Monday, August 2, 2010

Diabetes From a Personal Point of View

The dates of some experiences can be imprinted on one’s memory for a long time. I don’t think I’ll ever forget the day that my son was diagnosed with type 1 diabetes at 8 years of age. He had been excessively thirsty for a few days, and was drinking a lot of water. A couple days prior to his diagnosis, I remember him coming home from school and telling me in amazement that he went to the bathroom twenty times that day! My husband and I scoured the internet looking for any other explanation than the one that we knew was most obvious. In medicine, they have a saying: If you hear hoof beats it’s probably a horse, not a zebra. This means that what is most obvious is most likely. In our case it was a horse, type 1 diabetes.

When I was a nutrition student learning about diabetes, I struggled to get my mind around all that was necessary to manage the disease. Diet, medication and physical activity are all very important in controlling diabetes, and none of it is simple. I am still learning how complex diabetes management is every day. My son is now a 15 year old athlete. He has risen to the challenges of diabetes better than many adults would have. He knows how important physical activity is for his blood sugar management, and after trying several different sports he found a sport that he loves, rowing. Diabetics used to be discouraged from participating in sports because of the risk of low blood sugar. Now, we view physical activity and athletics as an important part of keeping a diabetic person healthy throughout life. The advent of the insulin pump has allowed us to fine tune the delivery of insulin such that athletics is not considered as dangerous as it used to be.

Since my son has been diagnosed with diabetes on March 16, 2004 he has had several seizures related to low blood sugar, all of them occurring during sleep. He’s always recovered relatively quickly from them, and was alert enough to drink juice to bring his blood sugar back up. His most recent seizure on July 7, 2010 was different. By now, my other children are well versed in their brother’s diabetes management. My 13 year old daughter has helped me administer juice to her brother and witnessed the multiple daily finger pricks to check blood sugar and injections of insulin. On this warm day in July, she frantically called us at work to let us know that our son was having a seizure. I left for home grateful that she would be there to give him juice. While I was en route she tested his blood sugar and administered glucagon, a quick acting sugar to help raise blood sugar in unresponsive diabetics. When I arrived the situation had not improved. Another injection of glucagon failed to bring him around. I was relieved when my husband, a physician, arrived home to help, but nothing that we did brought our son back to his normal mental status. We called 911.

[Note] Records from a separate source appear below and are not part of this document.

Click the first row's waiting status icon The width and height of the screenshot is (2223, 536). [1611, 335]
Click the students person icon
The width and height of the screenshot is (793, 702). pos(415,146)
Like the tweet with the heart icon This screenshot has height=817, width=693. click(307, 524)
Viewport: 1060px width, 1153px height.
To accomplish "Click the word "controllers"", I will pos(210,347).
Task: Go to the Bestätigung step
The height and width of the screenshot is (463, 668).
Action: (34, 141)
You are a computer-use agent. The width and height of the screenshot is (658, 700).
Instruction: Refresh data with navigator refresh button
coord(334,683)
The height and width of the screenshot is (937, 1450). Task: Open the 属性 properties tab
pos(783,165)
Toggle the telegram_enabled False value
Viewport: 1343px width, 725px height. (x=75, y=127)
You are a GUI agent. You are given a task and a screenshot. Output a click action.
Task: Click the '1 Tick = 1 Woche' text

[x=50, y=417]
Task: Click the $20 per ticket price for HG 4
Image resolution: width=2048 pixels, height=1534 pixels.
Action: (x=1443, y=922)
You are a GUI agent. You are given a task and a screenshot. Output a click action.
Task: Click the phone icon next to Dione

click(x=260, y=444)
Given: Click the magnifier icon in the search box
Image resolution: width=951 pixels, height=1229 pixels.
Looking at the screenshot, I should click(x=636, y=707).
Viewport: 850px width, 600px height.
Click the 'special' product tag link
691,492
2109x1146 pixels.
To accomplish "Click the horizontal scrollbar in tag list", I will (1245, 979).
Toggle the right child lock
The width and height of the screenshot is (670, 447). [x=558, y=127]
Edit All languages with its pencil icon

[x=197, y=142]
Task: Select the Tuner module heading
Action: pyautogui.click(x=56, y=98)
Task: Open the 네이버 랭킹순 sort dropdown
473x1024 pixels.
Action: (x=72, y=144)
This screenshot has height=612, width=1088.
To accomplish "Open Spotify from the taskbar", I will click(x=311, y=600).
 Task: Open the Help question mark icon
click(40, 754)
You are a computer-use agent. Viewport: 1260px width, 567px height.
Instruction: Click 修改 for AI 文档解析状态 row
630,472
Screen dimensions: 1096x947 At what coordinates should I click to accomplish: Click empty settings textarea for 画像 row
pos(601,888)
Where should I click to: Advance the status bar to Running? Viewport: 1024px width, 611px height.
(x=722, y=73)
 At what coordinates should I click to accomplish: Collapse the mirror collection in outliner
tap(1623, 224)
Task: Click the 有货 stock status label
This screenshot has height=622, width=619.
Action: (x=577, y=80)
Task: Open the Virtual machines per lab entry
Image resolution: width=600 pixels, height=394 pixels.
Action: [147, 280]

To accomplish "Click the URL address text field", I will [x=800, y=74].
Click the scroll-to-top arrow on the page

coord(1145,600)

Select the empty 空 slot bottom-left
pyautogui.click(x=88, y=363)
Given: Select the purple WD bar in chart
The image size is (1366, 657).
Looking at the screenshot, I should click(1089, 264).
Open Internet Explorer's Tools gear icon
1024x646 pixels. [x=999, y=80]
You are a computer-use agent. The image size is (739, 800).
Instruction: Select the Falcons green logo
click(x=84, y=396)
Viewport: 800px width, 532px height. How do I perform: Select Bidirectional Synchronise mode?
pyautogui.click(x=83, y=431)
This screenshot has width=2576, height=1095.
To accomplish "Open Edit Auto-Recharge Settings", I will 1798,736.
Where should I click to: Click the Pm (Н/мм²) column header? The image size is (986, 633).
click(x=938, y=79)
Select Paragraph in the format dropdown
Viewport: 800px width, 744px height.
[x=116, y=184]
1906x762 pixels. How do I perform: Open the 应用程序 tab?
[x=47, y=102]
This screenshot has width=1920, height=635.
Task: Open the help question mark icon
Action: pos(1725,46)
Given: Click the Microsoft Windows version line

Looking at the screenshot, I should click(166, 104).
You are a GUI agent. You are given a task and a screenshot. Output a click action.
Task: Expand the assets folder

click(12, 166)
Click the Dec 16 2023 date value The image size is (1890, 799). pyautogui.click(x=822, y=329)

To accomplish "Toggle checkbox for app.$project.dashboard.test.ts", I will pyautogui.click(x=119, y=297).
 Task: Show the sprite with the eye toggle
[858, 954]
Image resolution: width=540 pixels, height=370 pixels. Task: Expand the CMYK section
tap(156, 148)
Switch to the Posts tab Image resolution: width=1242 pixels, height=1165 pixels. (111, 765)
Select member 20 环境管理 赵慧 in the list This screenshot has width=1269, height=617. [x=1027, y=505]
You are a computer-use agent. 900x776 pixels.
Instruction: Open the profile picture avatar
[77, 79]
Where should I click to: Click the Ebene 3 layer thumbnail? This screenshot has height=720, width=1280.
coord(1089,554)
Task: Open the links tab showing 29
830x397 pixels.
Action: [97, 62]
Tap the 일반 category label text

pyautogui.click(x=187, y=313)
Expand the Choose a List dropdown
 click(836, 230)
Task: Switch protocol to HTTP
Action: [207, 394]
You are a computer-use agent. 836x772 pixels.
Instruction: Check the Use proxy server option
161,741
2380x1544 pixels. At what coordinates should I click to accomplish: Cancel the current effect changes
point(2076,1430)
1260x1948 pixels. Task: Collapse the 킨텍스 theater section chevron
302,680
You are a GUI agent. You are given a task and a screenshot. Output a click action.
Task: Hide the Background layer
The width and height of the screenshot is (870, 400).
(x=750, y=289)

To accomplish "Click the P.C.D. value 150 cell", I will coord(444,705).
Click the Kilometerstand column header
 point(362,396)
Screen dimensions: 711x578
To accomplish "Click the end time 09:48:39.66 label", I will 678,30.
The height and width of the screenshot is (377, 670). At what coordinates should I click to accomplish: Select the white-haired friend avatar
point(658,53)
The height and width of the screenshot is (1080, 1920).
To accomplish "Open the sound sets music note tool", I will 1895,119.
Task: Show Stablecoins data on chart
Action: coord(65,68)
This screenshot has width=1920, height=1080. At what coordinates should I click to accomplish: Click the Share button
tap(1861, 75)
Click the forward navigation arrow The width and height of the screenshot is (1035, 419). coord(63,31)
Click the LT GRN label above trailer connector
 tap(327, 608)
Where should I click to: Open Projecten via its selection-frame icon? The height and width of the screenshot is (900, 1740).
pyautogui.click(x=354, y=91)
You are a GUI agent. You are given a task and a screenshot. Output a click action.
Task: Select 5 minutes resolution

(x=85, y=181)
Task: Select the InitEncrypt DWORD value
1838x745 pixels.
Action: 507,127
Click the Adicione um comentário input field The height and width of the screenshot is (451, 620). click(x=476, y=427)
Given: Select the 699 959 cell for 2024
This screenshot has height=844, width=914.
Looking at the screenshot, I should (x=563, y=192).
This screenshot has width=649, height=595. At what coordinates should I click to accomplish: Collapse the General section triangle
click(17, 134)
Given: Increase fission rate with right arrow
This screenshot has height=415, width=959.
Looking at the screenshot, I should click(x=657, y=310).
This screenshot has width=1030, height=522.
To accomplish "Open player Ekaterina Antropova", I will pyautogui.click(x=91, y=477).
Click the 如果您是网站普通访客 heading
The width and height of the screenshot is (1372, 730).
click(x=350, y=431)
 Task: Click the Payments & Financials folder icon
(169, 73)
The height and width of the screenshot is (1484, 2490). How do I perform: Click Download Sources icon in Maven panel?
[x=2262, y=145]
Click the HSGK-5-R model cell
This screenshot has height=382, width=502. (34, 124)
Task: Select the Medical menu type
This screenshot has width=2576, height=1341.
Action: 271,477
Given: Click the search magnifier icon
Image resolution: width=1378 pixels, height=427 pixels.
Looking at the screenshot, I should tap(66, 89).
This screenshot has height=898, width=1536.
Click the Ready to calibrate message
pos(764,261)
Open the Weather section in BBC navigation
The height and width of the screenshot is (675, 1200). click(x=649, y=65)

I’m happy to say that my son has made a full recovery and the only lasing effect from this day was his inability to train athletically for about a week due to headaches from a lumbar puncture that was part of his hospital evaluation. We replay the events leading up to this day and try to figure out what contributed to it. I never expected my son to have a seizure that we couldn’t bring him out of. I now wonder if we should have been better prepared to understand how different the needs of a diabetic athlete are compare to other athletes and other non-athlete diabetics. I’ve since learned that to correct for a low blood sugar, a diabetic athlete can require twice as much carbohydrate as a non-athlete diabetic. I’ve also learned that dehydration can impact a diabetic athlete differently than a non-diabetic athlete. I never wanted to understand as much about diabetes as I do now. My experiences with my son have motivated me to learn as much as I can about this disease to help him and other diabetics, athlete and non-athlete alike, to take control of their lives!